Supreme Court reserves verdict on plea of Marunadan Malayalee editor Shajan Skariah seeking pre-arrest bail

The court said the case under the SC/ST Act was not made out and moreover, the defamation is a bailable and non-cognisable offence.

BySouth First Desk

Published May 15, 2024 | 6:04 PMUpdatedMay 15, 2024 | 6:04 PM

Shajan Skariah, Editor of Marunadan Malayali. (Sourced)

The Supreme Court on Wednesday, 15 May, reserved its verdict on a plea of Shajan Skariah, who runs the YouTube channel Marunadan Malayali, challenging the denial of anticipatory bail to him by the Kerala High Court in a criminal case lodged by MLA PV Sreenijin.

Sreenijin had lodged an FIR for offences under the Scheduled Castes and Scheduled Tribes (Prevention of Atrocities) Act against Skariah alleging that he had intentionally humiliated the lawmaker by making false allegations and accusations through a video uploaded on ‘Marunadan Malayali’.

A bench comprising justices JB Pardiwala and Manoj Misra heard submissions and counters from senior lawyers Siddharth Luthra and PV Dinesh, who represented the accused and the lawmaker respectively. Dinesh said there were 2.9 million followers on the YouTube channel and the lawmaker was being humiliated with malicious intent.

Luthra, on the other hand, said a case under the SC/ST Act was not made out and moreover, the defamation is a bailable and non-cognisable offence.

“We are reserving the order,” Justice Pardiwala said.

Also Read: Delhi HC orders Shajan Skariah to take down defamatory content against LuLu Group founder

Lower courts’ decisions

As per the case registered by Kerala Police, Skariah telecasted a news item regarding the alleged maladministration of a sports hostel in Kochi by Sreenijan in his capacity as the chairman of the District Sports Council.

The Special Judge for SC/ST (Prevention of Atrocities) Act, Honey M Varghese, found the allegations to be insulting and defamatory.

The court found that Skariah knew that the de facto complainant belonged to a Scheduled Caste community and that the publication of the news item containing derogatory comments through his YouTube channel was sufficient to attract the offence alleged under the SC/ST (Prevention of Atrocities) Act of 1989.

The Kerala High Court dismissed his appeal. The single judge bench of Justice VG Arun observed while passing the order: “It is pertinent to note that the allegations levelled against the second respondent include murder and contain insinuation against the second respondent’s father-in-law, aspersions on unnamed judicial officers, and bestows the title ‘Mafia Don’ on the second respondent.”

It added: “As such, it can unhesitatingly be held that the video contains insults intended to humiliate the second respondent (MLA Sreenijan) in public view.”
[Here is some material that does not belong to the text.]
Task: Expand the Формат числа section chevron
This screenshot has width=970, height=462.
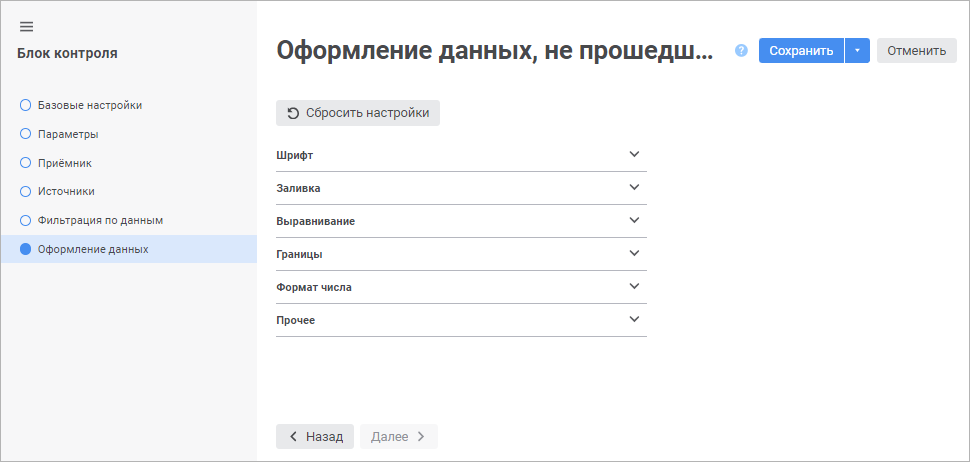Action: pyautogui.click(x=633, y=286)
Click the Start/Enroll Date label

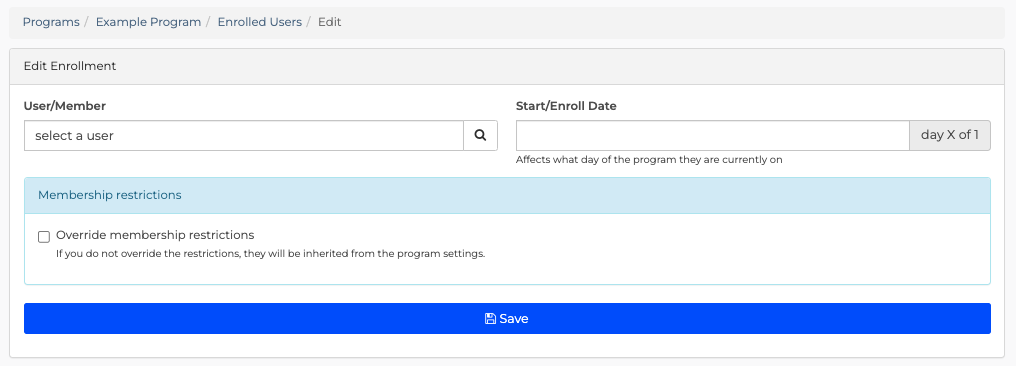click(x=566, y=106)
The court also wondered whether journalism had become “defame, denigrate, damnify, and destroy”.

It was further alleged that the said news item promoted feelings of enmity, hatred or ill-will against members of the scheduled caste or scheduled tribe. Section 3(1)(r) of the Act provides that, “whoever, not being a member of a Scheduled Caste or Scheduled Tribe, intentionally insults or intimidates with intent to humiliate a member of a Scheduled Caste or Scheduled Tribe in any place within view, shall be punished”.

Also Read: Kerala politicians stand by Mammootty in online harassment over ‘Puzhu’

The case

In July last year, a Supreme Court bench, comprising Chief Justice of India DY Chandrachud and Justice PS Narasimha, granted him interim protection from arrest, overriding strong objections raised by the state.

Allowing a special leave petition filed by Skariah challenging the high court’s dismissal of his appeal, the Supreme Court bench had observed that the alleged derogatory remarks made by Skariah against Sreenijan would not come under the purview of the Act.

The court observation was a severe reprimand to the state government, which was accused of slapping false charges under the SC/ST Act against Skariah because of a vendetta against him by a set of senior ruling front leaders, including PV Anvar.

“Pending further orders, there shall be a stay of arrest,” ordered the bench while issuing notice on the special leave petition to the state government.

The FIR against Skariah was based on a complaint lodged by Sreenijan, against whom Skariah made some derogatory observations while telecasting a YouTube show on a corruption case allegedly involving the MLA.

“His statements may be defamatory, but these are not offences under the SC/ST Act. He may have said something against the father-in-law (of the complainant), judiciary, etc, which may be in bad taste,” the CJI was quoted as saying by Live Law.